= Task statement =
Lines from the one containing "Image resolution: width=700" through the end of the material are to be retyped exactly; do not copy pictures.

*** Information provided

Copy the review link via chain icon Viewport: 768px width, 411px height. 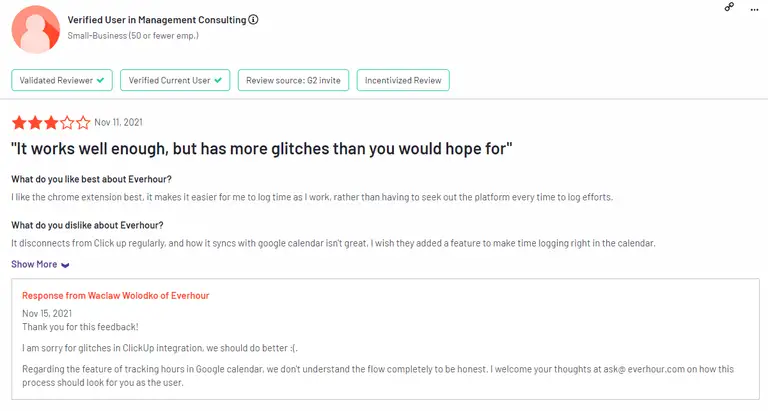(x=730, y=8)
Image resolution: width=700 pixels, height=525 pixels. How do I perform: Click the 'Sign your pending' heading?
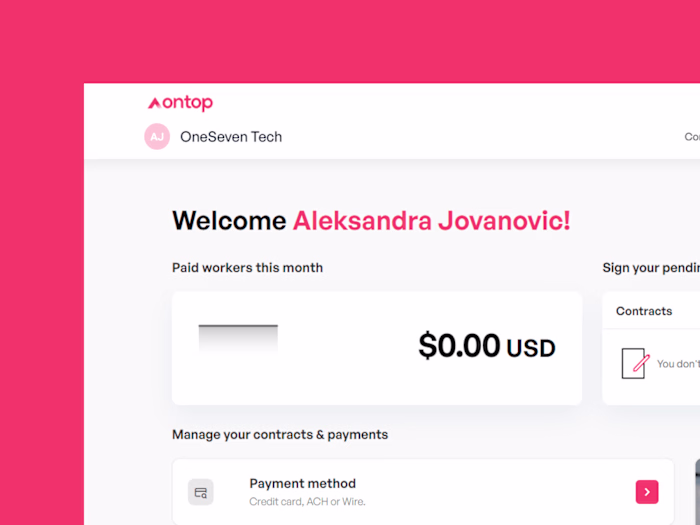(x=650, y=268)
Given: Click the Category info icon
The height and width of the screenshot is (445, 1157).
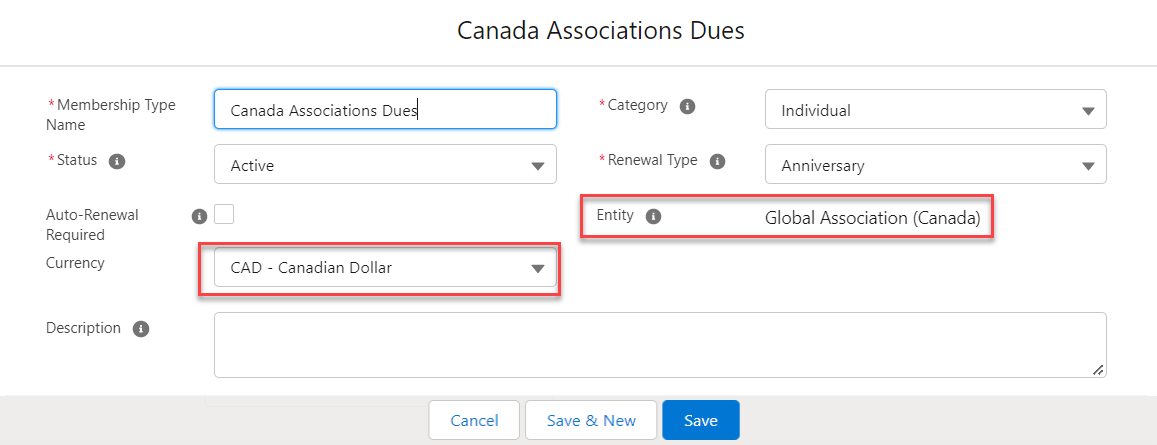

******

= Solution to this task =
Image resolution: width=700 pixels, height=525 pixels. How do I perform: Click the 'Sign your pending' heading?
(x=650, y=268)
Given: Click the Category info icon
The height and width of the screenshot is (445, 1157).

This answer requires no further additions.